* **Given text**
·····
Constant or spontaneous pain in traumatized teeth may indicate injury to the pulp, periodontal ligament, or supporting bone. [7]

Lateral displacement

Tooth may be mobile or firm but is displaced facially or lingually. [7]

Axial displacement [7]

  • Extrusion injury: Patient may complain of mobility or malaligned teeth.

  • Intrusion injury: Patient may complain of pain; patient has malalignment or no sense of mobility. This type of displacement has the worst prognosis. [8]

Next:

Physical Examination

Inspection

Evaluate surrounding soft tissue area for laceration, discoloration, ecchymosis, and embedded foreign bodies (eg, chipped teeth). Use of radiographs to locate tooth fragments inside the lip is appropriate. [9, 10, 11]

In cases of tooth crown fractures, checking the lip for possible tooth fragments is important. Manual palpitation and radiographic screening of the affected lip help with detection of any foreign objects. [9, 10]

When checking displaced tooth, ensure that the soft tissue is not removed or scraped from the tooth prior to reimplanation. [9]

Evaluate teeth for fractures, chips, and other deformities. Embedded tooth fragments may lead to chronic infection or fibrosis. [9]

Palpation

Evaluate if tooth is mobile or if an entire segment is mobile. [9]

If possible, have patients bite down to further localize suspected area.

Percussion and sensitivity

Percuss tooth with a tongue blade to evaluate sensitivity. [9]

Sensitivity to thermal stimuli may help to indicate status of the pulp. Lingering pain to temperature indicates irreversible pulpitis. Short duration of pain (< 5 seconds) indicates better recovery potential for the pulp.
·····
Stored records
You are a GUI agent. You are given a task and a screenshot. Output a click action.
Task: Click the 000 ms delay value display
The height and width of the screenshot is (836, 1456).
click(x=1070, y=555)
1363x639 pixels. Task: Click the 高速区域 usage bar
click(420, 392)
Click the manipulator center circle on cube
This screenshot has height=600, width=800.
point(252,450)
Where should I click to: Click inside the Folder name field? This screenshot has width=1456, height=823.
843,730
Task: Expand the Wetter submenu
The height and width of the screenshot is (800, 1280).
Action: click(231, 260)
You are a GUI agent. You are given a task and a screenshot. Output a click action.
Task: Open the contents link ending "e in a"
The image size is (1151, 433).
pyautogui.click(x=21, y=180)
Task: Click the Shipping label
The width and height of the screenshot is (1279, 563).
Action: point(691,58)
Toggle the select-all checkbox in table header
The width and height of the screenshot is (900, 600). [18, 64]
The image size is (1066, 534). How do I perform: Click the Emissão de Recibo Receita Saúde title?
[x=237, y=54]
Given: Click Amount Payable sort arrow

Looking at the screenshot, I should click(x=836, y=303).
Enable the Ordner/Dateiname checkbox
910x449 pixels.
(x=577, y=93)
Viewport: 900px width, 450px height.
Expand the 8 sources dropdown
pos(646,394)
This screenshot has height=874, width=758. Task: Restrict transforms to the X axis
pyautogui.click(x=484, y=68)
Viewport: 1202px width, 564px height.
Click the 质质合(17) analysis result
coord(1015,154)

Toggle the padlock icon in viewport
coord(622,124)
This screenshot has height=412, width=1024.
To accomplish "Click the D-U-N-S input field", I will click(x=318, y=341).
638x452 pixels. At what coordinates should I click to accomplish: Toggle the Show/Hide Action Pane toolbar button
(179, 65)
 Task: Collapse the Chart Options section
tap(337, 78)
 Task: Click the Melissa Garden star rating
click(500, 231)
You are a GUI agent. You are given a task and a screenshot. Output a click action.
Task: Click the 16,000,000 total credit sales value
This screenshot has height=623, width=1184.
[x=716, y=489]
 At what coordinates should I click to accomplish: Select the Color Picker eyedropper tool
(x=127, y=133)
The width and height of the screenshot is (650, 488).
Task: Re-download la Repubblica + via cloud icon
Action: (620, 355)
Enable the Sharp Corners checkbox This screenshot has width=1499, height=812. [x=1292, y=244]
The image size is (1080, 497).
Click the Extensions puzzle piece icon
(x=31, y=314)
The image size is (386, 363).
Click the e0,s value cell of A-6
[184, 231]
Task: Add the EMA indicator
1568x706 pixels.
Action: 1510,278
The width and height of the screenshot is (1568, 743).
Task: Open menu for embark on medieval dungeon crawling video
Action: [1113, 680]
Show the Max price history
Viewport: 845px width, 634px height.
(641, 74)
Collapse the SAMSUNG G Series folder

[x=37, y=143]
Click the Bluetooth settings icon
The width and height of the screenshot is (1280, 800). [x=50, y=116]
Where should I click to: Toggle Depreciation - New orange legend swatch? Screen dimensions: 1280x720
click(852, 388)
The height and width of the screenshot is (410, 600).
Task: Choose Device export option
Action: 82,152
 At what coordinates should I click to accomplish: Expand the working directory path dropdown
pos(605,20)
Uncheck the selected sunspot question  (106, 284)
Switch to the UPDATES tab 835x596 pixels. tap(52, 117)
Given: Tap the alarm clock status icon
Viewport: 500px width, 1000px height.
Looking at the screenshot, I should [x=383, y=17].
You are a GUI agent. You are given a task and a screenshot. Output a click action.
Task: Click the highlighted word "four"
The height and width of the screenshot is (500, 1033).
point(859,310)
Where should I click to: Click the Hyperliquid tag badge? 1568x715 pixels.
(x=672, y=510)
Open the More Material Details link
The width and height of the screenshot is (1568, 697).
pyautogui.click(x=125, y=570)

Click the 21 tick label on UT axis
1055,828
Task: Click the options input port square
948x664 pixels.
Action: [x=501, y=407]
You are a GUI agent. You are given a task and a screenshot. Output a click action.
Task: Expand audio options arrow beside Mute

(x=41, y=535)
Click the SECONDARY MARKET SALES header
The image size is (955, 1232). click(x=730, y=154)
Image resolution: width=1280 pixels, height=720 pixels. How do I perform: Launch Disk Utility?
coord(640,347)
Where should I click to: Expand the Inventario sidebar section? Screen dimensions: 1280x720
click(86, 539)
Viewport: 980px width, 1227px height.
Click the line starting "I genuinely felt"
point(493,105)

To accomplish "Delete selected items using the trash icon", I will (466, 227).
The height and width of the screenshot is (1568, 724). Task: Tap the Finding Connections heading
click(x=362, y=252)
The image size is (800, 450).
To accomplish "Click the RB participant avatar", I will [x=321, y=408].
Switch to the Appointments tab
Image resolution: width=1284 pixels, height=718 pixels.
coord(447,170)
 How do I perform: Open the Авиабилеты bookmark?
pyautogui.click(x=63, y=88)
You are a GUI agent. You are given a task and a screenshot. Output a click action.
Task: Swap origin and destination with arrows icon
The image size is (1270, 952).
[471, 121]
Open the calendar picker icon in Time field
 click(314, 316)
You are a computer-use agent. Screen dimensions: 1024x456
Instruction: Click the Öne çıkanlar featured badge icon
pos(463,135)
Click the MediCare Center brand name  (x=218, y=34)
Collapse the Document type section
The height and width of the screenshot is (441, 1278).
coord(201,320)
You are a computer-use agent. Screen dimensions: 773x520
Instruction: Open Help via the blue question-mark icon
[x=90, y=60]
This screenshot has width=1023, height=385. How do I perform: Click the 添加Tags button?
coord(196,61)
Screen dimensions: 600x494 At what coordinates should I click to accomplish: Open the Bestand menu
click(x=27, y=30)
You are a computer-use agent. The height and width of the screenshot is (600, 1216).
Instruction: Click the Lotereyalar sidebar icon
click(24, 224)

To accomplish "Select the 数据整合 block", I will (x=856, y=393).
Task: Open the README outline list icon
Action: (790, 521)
·····
* **Task details**
Return the portion of the dental trauma text starting at "Sensitivity to thermal" and ending at "for the pulp.", copied word for word.

* **Result**
Sensitivity to thermal stimuli may help to indicate status of the pulp. Lingering pain to temperature indicates irreversible pulpitis. Short duration of pain (< 5 seconds) indicates better recovery potential for the pulp.